For additional information about Celeron processors, including
detailed identification tables, visit http://www.hardwareguys.com/supplement/celeron.html.
4.2.3.3 Pentium III
The Pentium III, Intel's final sixth-generation
processor, began shipping in February 1999. The Pentium III has been
manufactured in numerous variants, including speeds from 450 MHz to
1.33 GHz (Intel defines 1 GHz as 1,000 MHz), two bus speeds (100 MHz
and 133 MHz), four packages (SECC, SECC2, FC-PGA, and FC-PGA2), and
the following three cores:
- Pentium III (Katmai core)
-
Initial Pentium III variants use the Katmai
core,
essentially an enhanced Deschutes with the addition of 70 new
Streaming SIMD
Instructions (formerly called Katmai New
Instructions or KNI and
known colloquially as MMX/2) that improve 3D
graphics rendering and speech processing. They use the
0.25 process, operate at 2.0v core voltage (with some
versions requiring marginally higher voltage), use a 100 MHz FSB,
incorporate 512 KB L2 cache running at half CPU speed, and have
glueless support for two-way SMP. Katmai-core processors are
available in SECC2 (Slot 1/SC242) and FC-PGA (Socket 370) packaging.
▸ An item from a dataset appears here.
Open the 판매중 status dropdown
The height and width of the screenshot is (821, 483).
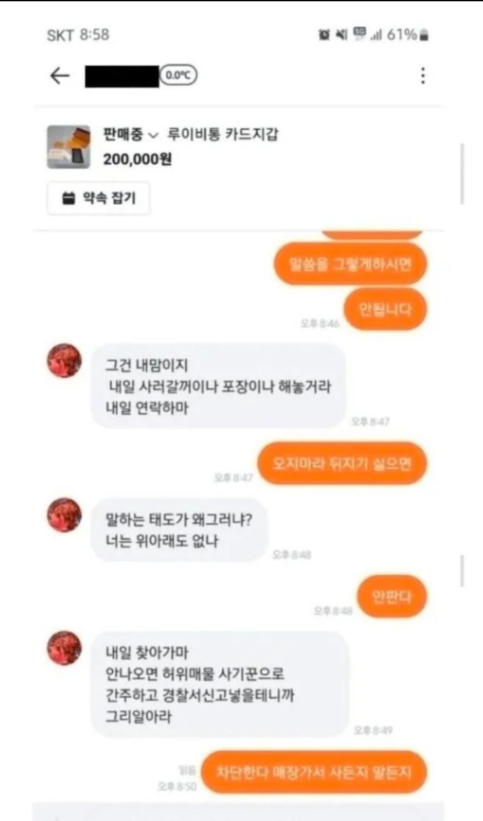point(130,134)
- Pentium III (Coppermine core)
-
Later Pentium III variants use the Coppermine
core, which is essentially a refined version of the Katmai
core. Coppermine processors use the 0.18 process, which
reduces die size, heat production, and cost. They operate at nominal
1.6v core voltage (with faster versions requiring marginally higher
voltage), are available at either 100 MHz or 133 MHz FSB, and (in
most variants) support SMP. Coppermine-core processors are available
in SECC2 (Slot 1/SC242) and FC-PGA (Socket 370) packaging in both 100
and 133 MHz FSB variants. Finally, Coppermine also incorporates the
following significant improvements in L2 cache implementation and buffering:
- Advanced Transfer Cache
-
Advanced Transfer
Cache (ATC) is how Intel summarizes
the several important improvements in L2 cache implementation from
Katmai to Coppermine. Although L2 cache size is reduced from 512 KB
to 256 KB, it is now on-die (rather than discrete SRAM chips) and,
like the Celeron, operates at full CPU speed rather than half.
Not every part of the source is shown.